PD Dr. med. Monika Ridinger

Meine Botschaft: ADHS ist ein So-Sein.
PD Dr. med. Monika Ridinger
Psychiatrie und Psychotherapie FMH
Buchautorin

Meine Botschaft: ADHS ist ein So-Sein. Seit den 90er Jahren durfte ich klinische und wissenschaftliche Erfahrungen zu ADHS im Erwachsenenalter sammeln und habe einige Publikationen zum Thema veröffentlicht. Eine der ersten Botschaften in meiner ADHS-Sprechstunde ist: Das Gehirn funktioniert bei ADHS anders. Betroffene müssen dies verstehen und akzeptieren. Erst dann wird es möglich, ein Selbst-Bewusstsein zu entwickeln und einen Platz in der Gesellschaft zu finden. Natürlich sind dies Anpassungsleistungen, die jeder Mensch im Laufe seines Lebens vollzieht; beim ADHS treten die Veränderungen jedoch so frühzeitig und vielseitig in Erscheinung, dass das Anders-Sein alle Lebensbereiche und Lebenszeiten durchzieht. Allein dies rechtfertigt es, ADHS als Störungsbild zu definieren. Hauptsymptome sind die mangelnde Reizfilterung und Impulskontrolle. Gedanken müssen gedacht, Geräusche gehört werden und es ist schwer bis unmöglich, die Informationsfülle zu stoppen. Quälend sind auch die intensiven Gefühle, die aus dem Feedback von anderen Menschen entstehen: ADHS macht zum «Fähnchen im Winde». Dies alles gilt es, steuern zu lernen. Auch das ist eine normale Anpassungsleistung im Entwicklungsverlauf aller Menschen. Bei ADHS braucht es hierzu spezifische Strategien.

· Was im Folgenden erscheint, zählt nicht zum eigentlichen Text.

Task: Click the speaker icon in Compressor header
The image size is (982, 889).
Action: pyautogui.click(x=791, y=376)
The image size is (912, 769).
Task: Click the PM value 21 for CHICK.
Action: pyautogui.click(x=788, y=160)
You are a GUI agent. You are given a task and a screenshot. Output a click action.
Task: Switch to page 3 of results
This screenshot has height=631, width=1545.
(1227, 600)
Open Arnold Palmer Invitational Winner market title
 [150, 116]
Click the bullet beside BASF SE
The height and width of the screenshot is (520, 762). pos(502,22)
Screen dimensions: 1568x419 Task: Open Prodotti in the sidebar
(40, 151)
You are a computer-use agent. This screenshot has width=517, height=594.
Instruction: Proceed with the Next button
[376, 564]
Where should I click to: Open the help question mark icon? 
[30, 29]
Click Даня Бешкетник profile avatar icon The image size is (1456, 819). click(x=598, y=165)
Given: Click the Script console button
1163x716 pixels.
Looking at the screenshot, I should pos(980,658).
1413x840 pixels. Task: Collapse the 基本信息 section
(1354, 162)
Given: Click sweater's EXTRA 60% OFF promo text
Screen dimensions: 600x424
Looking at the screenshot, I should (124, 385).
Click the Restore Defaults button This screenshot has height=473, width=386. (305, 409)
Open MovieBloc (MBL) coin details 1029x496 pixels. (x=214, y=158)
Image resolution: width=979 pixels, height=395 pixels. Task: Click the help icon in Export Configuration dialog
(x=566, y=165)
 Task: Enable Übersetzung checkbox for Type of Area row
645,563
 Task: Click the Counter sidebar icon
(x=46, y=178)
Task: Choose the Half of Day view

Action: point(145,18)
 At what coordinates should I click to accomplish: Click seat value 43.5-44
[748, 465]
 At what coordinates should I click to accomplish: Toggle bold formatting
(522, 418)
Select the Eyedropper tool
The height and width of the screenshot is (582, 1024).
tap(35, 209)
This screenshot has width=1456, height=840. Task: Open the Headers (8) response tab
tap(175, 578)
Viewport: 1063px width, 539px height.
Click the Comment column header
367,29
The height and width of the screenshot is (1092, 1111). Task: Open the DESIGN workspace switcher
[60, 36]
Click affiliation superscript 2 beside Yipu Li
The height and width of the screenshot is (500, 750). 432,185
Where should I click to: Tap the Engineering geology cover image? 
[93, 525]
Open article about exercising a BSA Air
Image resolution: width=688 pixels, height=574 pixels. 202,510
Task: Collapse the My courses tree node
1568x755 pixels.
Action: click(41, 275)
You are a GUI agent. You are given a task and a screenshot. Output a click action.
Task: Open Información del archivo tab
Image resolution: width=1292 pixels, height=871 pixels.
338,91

Medikamente können es erleichtern, diese Strategien der Selbststeuerung aufzubauen und einen Platz in der Gesellschaft einzunehmen. Somit sind Therapien nötig, obwohl ADHS eine der wenigen Erkrankungen ist, die wir mit Medikamenten ursächlich behandeln können. Und am Ende bleibt das So-Sein: Viele Gedanken zu denken und leicht abgelenkt zu sein, schnell für etwas begeistert und schnell gelangweilt zu sein, hohe Überwindungskraft für Dinge zu brauchen, die zur Routine gehören, im Chaos schnell und unkompliziert zu funktionieren, Menschen mitzureissen und sensibel auf deren Feedback zu reagieren…. Zu allen Zeiten wurden Menschen mit ADHS-spezifischen Symptomen in die Gesellschaft integriert. Selbsthilfe, Coaching, Informationsplattformen und gut geschulte professionelle Helferinnen und Helfer sind die Antworten unserer Zeit auf diesen Bedarf. Dabei sind es nicht die Anderen, die ein Verständnis für ADHS aufbringen und aufbringen müssen, sondern es sind die Betroffenen mit ADHS, die aktiv ihr So-Sein anerkennen und die Plätze einnehmen lernen können und müssen, die ihnen eine hohe Lebensqualität ermöglichen. Denn eines ist sicher: Qualität und Zufriedenheit ergeben sich hauptsächlich aus der Selbstakzeptanz und der Zuversicht, das eigene Leben meistern zu können.